++++ Supplied records

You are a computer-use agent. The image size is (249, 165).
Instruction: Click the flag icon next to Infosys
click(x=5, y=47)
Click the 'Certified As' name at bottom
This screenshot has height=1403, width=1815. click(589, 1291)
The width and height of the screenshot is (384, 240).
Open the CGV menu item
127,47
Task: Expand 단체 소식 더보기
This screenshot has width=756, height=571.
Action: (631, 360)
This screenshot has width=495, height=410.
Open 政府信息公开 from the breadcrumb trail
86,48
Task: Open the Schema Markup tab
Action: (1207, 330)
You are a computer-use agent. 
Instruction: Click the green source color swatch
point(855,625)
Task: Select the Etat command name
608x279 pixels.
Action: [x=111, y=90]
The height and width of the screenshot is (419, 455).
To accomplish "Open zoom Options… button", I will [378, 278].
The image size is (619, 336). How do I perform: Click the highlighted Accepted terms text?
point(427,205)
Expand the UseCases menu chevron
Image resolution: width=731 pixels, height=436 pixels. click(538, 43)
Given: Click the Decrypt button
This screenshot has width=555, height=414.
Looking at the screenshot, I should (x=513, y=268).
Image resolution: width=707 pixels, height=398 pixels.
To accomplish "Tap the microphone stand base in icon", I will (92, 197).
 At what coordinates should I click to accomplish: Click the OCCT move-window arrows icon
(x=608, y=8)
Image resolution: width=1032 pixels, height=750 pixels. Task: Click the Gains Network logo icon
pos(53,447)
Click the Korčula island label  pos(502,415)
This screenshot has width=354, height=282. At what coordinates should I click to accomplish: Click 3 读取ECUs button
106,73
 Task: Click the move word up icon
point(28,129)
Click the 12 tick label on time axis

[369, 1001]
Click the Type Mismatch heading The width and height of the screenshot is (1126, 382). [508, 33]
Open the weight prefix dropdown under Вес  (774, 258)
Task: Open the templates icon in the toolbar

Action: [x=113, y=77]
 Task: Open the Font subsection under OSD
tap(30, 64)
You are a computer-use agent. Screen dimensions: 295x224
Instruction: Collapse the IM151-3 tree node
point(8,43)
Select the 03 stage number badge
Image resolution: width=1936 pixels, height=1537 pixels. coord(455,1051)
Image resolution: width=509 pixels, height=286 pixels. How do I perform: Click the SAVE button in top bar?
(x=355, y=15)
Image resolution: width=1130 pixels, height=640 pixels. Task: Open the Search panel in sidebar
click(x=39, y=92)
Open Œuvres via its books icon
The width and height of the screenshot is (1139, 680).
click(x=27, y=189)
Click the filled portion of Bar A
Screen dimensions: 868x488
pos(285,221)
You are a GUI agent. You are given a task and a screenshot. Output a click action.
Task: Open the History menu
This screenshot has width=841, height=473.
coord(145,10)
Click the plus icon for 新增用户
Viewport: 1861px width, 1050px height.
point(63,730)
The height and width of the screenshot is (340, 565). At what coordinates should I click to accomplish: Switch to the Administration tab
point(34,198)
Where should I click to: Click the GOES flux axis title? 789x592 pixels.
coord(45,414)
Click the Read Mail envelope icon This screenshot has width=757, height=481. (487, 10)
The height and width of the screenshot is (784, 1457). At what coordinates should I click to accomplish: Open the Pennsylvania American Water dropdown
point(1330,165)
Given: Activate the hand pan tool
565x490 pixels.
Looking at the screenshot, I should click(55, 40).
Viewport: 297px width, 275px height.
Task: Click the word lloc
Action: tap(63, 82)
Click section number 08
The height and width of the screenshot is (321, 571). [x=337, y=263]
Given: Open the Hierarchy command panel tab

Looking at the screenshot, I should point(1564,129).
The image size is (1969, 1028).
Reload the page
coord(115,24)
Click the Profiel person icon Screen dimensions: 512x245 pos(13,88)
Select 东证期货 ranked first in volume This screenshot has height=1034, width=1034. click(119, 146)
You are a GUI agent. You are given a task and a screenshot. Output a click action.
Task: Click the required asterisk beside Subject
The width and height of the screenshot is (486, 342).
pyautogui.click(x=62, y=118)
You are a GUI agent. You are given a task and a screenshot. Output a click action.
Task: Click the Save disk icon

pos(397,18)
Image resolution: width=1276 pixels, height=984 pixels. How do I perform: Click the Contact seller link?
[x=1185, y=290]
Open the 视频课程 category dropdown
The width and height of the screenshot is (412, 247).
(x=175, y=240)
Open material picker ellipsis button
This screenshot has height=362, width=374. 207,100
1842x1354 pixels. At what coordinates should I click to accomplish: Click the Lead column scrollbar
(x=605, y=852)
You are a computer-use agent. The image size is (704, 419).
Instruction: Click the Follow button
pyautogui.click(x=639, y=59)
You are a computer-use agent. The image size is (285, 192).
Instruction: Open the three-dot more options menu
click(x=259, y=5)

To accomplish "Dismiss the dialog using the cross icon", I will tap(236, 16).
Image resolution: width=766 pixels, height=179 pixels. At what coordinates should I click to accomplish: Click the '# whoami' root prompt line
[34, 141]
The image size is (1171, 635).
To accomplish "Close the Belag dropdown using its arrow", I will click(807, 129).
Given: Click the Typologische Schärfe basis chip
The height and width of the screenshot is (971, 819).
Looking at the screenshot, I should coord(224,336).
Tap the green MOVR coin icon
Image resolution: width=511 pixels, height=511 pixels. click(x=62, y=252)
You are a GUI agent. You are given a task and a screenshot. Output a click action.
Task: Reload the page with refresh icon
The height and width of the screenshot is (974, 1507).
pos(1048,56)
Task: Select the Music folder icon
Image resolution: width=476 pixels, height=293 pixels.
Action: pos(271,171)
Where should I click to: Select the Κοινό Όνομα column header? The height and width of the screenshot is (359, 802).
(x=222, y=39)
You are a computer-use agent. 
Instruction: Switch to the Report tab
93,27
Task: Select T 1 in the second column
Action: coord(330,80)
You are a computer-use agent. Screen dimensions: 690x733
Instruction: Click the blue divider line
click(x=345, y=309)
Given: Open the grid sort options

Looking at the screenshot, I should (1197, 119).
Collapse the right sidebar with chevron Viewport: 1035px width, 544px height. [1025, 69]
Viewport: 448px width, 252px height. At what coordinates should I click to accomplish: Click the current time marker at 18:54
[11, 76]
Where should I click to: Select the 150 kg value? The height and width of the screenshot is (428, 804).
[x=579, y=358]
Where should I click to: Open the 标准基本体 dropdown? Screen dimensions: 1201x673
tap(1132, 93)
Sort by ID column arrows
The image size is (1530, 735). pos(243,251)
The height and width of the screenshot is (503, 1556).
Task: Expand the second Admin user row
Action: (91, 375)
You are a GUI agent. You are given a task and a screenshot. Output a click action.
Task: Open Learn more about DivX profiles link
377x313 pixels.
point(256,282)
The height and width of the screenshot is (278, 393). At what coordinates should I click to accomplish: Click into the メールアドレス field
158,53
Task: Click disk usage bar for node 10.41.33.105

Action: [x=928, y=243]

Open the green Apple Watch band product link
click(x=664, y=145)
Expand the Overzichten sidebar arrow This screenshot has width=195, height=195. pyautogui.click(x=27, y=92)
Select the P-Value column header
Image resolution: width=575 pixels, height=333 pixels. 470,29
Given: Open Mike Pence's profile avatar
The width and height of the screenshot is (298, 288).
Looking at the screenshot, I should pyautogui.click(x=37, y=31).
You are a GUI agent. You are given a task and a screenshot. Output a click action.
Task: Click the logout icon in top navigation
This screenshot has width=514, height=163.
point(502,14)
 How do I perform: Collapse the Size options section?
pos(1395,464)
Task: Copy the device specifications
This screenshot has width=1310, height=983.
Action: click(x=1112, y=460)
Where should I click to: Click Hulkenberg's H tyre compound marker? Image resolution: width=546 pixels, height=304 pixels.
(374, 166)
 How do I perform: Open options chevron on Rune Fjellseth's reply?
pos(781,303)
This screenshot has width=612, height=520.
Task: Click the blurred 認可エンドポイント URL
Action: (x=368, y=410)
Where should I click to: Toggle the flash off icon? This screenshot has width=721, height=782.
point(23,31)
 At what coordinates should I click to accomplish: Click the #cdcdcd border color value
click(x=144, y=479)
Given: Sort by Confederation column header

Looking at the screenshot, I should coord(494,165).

++++++++

## The exercise
Please print the lines of the listing from the line with "Task: Select the Music folder icon" to the line with "Collapse the right" exactly as they appear, including both of those lines.

## The solution
Task: Select the Music folder icon
Image resolution: width=476 pixels, height=293 pixels.
Action: pos(271,171)
Where should I click to: Select the Κοινό Όνομα column header? The height and width of the screenshot is (359, 802).
(x=222, y=39)
You are a computer-use agent. 
Instruction: Switch to the Report tab
93,27
Task: Select T 1 in the second column
Action: coord(330,80)
You are a computer-use agent. Screen dimensions: 690x733
Instruction: Click the blue divider line
click(x=345, y=309)
Given: Open the grid sort options

Looking at the screenshot, I should (1197, 119).
Collapse the right sidebar with chevron Viewport: 1035px width, 544px height. [1025, 69]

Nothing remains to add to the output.